Rosemberg rebate aliado de ACM Neto e defende força política de Lula na Bahia: ‘Sobrenome não costuma vencer as eleições’
Líder do governo na AL-BA critica análise de aliado de ACM Neto e defende volume de investimentos federais e estaduais
Divulgação
O deputado estadual Rosemberg Pinto (PT), líder do governo Jerônimo Rodrigues (PT) na Assembleia Legislativa da Bahia (AL-BA), rebateu, nesta quarta-feira (7), a avaliação do ex-prefeito de Xique-Xique, Reinaldo Braga Filho, um dos coordenadores da campanha do ex-prefeito ACM Neto (União Brasil) em 2022, sobre uma suposta perda de força eleitoral do presidente Luiz Inácio Lula da Silva (PT) no estado.
A manifestação ocorre após a publicação de um artigo no jornal Correio, em que Reinaldinho diz acreditar na vitória de ACM Neto em 2026 e questiona o desempenho do presidente. Para Rosemberg, a leitura apresentada ignora o histórico eleitoral baiano e o peso das políticas públicas implementadas nos últimos anos.
O parlamentar sustenta que o cenário aponta para a manutenção e até ampliação do apoio ao presidente Lula no estado nas eleições de 2026, contrariando a tese de enfraquecimento defendida por aliados do grupo oposicionista.
“É mais provável que parte dos 27,88% dos eleitores da Bahia que votou em Bolsonaro em 2022, vote para Lula continuar, do que parte dos 72% dos eleitores do presidente Lula troque por Flávio Bolsonaro, filho do ex-presidente. Na Bahia, apenas um sobrenome, ou uma marca, não costuma vencer as eleições. O eleitor baiano é muito mais exigente em suas escolhas”, sinalizou o petista.
Rosemberg contesta tese de perda de força eleitoral de Lula
Na avaliação do líder governista, a análise divulgada por Reinaldo Braga Filho desconsidera dados concretos das últimas eleições e o comportamento histórico do eleitorado baiano. Rosemberg afirmou que o resultado expressivo obtido por Lula em 2022 reflete uma relação consolidada entre o presidente e a população do estado, construída ao longo de diferentes mandatos e reforçada por políticas públicas de alcance social e econômico.
O deputado ressaltou ainda que a Bahia não costuma responder apenas a estratégias baseadas em nomes de família ou em marcas políticas nacionais. Segundo ele, o eleitor local tende a avaliar resultados práticos e a presença do governo federal e estadual em áreas estratégicas, o que fortalece a posição do atual presidente para o próximo pleito.
Investimentos federais e estaduais são citados como fator decisivo
Rosemberg também associou a força eleitoral de Lula ao volume de investimentos em andamento na Bahia, tanto por meio do governo federal quanto da gestão estadual. Para o parlamentar, os aportes em infraestrutura, saúde, educação e saneamento ajudam a explicar a manutenção do apoio popular ao projeto político do PT.

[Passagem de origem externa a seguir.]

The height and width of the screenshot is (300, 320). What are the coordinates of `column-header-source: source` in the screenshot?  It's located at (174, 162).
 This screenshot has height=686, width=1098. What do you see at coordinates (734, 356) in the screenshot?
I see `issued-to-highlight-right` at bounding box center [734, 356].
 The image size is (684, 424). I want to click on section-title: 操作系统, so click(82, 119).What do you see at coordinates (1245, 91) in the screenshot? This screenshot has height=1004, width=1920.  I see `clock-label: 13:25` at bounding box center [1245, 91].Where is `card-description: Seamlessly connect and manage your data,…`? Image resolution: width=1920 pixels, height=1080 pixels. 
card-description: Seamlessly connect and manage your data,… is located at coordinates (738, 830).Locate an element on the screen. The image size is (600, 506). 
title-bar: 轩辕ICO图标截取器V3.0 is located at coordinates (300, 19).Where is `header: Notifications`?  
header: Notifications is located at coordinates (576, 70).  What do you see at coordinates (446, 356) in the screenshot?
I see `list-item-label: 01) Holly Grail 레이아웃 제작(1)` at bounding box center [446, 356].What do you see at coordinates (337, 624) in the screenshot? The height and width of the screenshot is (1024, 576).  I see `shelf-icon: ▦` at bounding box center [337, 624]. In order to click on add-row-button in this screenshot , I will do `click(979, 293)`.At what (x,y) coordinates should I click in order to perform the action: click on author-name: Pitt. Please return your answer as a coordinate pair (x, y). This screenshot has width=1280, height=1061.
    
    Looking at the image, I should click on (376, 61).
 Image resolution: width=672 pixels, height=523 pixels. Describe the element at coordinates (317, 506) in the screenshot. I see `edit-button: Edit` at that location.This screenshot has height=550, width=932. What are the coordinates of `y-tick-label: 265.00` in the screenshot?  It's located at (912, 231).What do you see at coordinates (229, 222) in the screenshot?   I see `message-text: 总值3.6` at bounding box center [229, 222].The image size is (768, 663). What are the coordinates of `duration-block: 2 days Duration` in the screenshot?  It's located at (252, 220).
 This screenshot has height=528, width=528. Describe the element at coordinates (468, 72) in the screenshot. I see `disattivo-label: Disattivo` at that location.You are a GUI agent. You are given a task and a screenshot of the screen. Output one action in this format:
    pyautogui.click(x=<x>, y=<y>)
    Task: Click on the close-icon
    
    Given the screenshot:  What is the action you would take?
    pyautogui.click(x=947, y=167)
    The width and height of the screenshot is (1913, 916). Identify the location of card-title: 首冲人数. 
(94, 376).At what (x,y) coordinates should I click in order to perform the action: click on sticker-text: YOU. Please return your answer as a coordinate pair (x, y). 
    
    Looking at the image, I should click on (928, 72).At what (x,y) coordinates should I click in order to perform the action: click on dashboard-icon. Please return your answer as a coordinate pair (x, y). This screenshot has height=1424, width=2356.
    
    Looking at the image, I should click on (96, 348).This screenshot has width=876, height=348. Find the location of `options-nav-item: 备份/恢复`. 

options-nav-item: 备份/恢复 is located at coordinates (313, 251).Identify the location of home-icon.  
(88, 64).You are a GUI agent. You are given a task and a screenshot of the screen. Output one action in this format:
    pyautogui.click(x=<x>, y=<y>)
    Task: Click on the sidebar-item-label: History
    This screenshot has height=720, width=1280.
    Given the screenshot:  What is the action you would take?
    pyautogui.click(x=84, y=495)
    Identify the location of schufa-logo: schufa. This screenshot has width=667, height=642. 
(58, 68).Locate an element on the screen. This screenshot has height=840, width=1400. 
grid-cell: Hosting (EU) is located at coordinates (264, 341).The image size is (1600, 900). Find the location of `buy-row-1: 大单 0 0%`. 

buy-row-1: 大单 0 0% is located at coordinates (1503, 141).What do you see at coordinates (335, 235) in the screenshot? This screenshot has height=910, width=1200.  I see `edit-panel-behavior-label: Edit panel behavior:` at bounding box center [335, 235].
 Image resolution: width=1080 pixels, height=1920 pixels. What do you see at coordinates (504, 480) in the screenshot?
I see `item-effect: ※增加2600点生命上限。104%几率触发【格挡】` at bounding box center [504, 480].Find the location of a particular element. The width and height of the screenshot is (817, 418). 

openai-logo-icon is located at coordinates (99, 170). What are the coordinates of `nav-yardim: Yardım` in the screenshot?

“Só o Novo PAC Seleções injetará R$ 3 bilhões na Bahia para financiamento de quase 300 obras de construção, ampliação e modernização de unidades de saúde, educação e saneamento”, destacou Rosemberg.
Ainda segundo o parlamentar, em Salvador e Região Metropolitana, serão executados projetos importantes de mobilidade em parceria com o governo Lula, a exemplo do VLT do Subúrbio. “Além de obras estruturantes de macrodrenagem que somam quase meio bilhão de investimentos federais na capital baiana, no Subúrbio Ferroviário e na Cidade Baixa, regiões que tiveram pouca atenção do atual grupo que administra a capital do estado”, criticou.
Segundo ele, esses investimentos reforçam a presença do governo federal em regiões historicamente carentes de atenção do poder público, o que tende a se refletir no comportamento do eleitorado em 2026.
Histórico das urnas na Bahia reforça argumento do deputado
Nas eleições presidenciais de 2022, Lula venceu em 415 dos 417 municípios baianos, alcançando 6.097.815 votos válidos em todo o estado. O ex-presidente Jair Bolsonaro (PL) obteve 2.357.028 votos, resultado que consolidou a Bahia como um dos principais redutos eleitorais do petista no país.
Em termos percentuais, Lula registrou 72,12% dos votos válidos na Bahia, índice superado apenas pelo Piauí, que chegou a 76,84%, apesar de ter uma população significativamente menor. Para Rosemberg, esses números demonstram que o estado mantém uma relação política consistente com o presidente e que mudanças bruscas de preferência não costumam ocorrer sem fatos concretos que justifiquem essa virada.